When I talked to my kids yesterday for inspiration, here's what Yerachmiel Meir had to say about my father: "When he wanted something to get done, it got done." For my kids, that meant even if it meant going out and braving the weather to (fill in the blank): shovel snow, build a sukkah, paddle a canoe, or shlep to Six Flags Darien Lake.
I asked both kids what they'd say if they could be here. Elisheva, newly immersed in Hebrew, says she'd describe him as "tov me'od." She wasn't serious, maybe just trying to get out of offering a real comment, but I'll pretend she was for a second, because I don't think you'll find very many more people who better embody the spirit of "tov me'od" (very good).
It breaks my heart that they're not here today, because if there is anything my father worked hard to be and there were many things, from a father to a brother to a mortgage guy to a husband to an all-around Good Time Charlie (a play on his never-used first name Charles) it was a grandfather, a zeidy.
My kids have often groaned when my father wanted to do something with them.
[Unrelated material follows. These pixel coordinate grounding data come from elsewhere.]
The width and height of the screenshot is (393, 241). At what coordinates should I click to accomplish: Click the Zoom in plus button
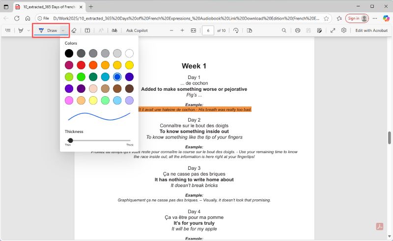[182, 30]
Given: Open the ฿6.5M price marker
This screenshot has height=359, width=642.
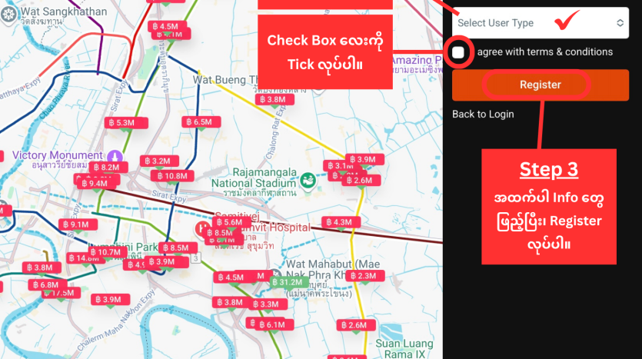Looking at the screenshot, I should tap(201, 122).
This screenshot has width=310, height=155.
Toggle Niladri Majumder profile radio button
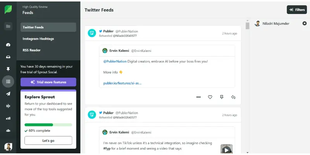click(305, 23)
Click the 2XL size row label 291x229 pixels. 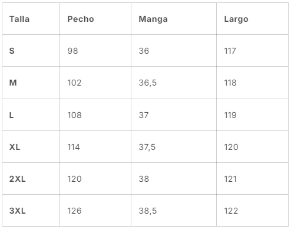pyautogui.click(x=17, y=179)
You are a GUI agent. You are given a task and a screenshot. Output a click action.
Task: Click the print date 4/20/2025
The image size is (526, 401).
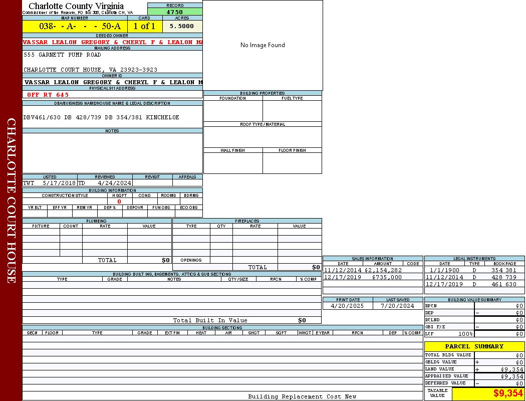pos(348,306)
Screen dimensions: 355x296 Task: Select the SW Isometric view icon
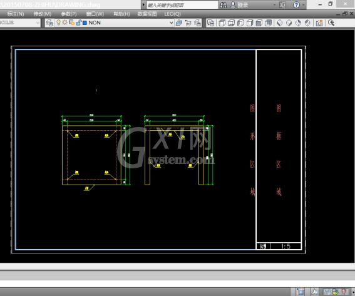(x=280, y=23)
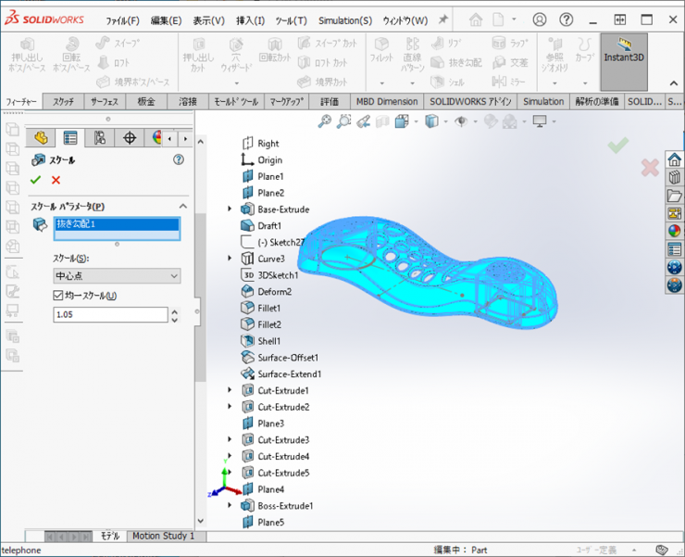Click the home icon in title bar

coord(476,19)
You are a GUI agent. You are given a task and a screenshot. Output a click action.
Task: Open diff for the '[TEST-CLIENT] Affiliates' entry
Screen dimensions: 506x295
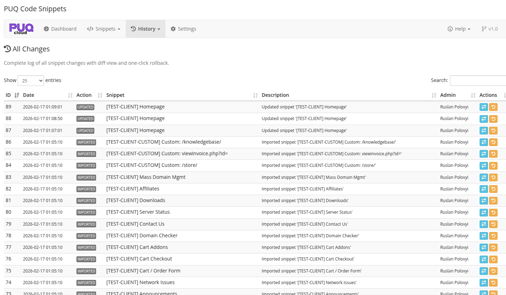tap(483, 189)
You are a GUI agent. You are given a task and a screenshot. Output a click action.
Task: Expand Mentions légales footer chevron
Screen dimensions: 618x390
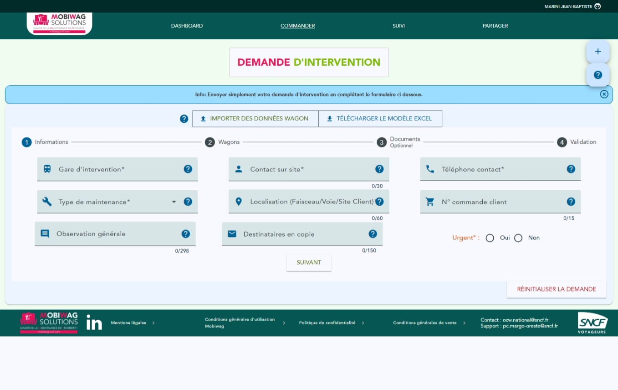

Kids do that because they think everything's going to stay the same forever. And they'd groan even more at my answer: "he wants to do things with you because he never had grandparents."
All four of my father's were lost in Europe, leaving him disconnected from previous generations in so many ways: physically, spiritually, emotionally. But just like it's said that a person gets two chances to have a parent-child relationship; first as a child and then as a parent to their own children, I'm sure my father believed you've got two chances to have a grandparent-grandchild relationship. He lost his first chance, and he wasn't about to take his second lightly.
There's some grandparenting stuff that I'm definitely looking forward to: giving candy with no consequences, passing the kids back to their parents at the end of the visit, those kinds of things. That is not what my father was about.
My father taught them to ride bikes (I wonder how the younger kids will ever learn?).
My father taught them how to paint a picnic table.
My father taught them that for the best roller coasters, sometimes you have to be prepared to drive a little, like to Cedar Point in Sandusky, Ohio or to Disney World. This with a heart condition that didn't really let him go on any good rides: he just wanted to see the kids go on; that was enough.
My father's was the first beard any of my children ever grabbed and the smile of approval they found again and again, not just on his lips but in his eyes, cheeks, forehead.
Both of those older grandchildren wanted to be here very much. They can't because they're in Israel; they were at the Kosel, the western wall, today, just as we were, together, a few days ago. Walking the streets of Yerushalayim (I hope by now they're in for Shabbos), inhaling the air and the ambience my father loved so much.
"I am at a loss to compare life here with any other place I know of," he wrote to me on his first visit, not all that long ago. The picture on the postcard where he wrote that is, of course, the Kosel.
My father waited until he was in his 60s to find Israel, but I believe it was more than just another stop on the list of places and things to see and do. Israel became a link, for my father, to a chain cut off by the loss of his grandparents and other relatives in Europe.
When he told me not much more than a month ago that he wanted the big kids to go to Israel, there was no question in his mind: he wanted it, so it got done. That's how all six of us suddenly found ourselves wandering Machanei Yehuda Market and Bnei Brak for the first time
It's said that Moshe Rabbeinu (Moses) begged God hundreds of times to let him just see Israel, just walk four paces within its borders. He never got a chance, and we did. My father made it happen for his grandchildren.
A few people have been asking why I even went last Sunday, knowing my father was so sick. I guess, every kid figures her parents are immortal. And now, sitting last night at home holding my father's postcard from the Kosel, and looking at pictures of my children in the same spot, I know now that he truly is.
We love you, Daddy. You're the best daddy and zeidy any kid could have had.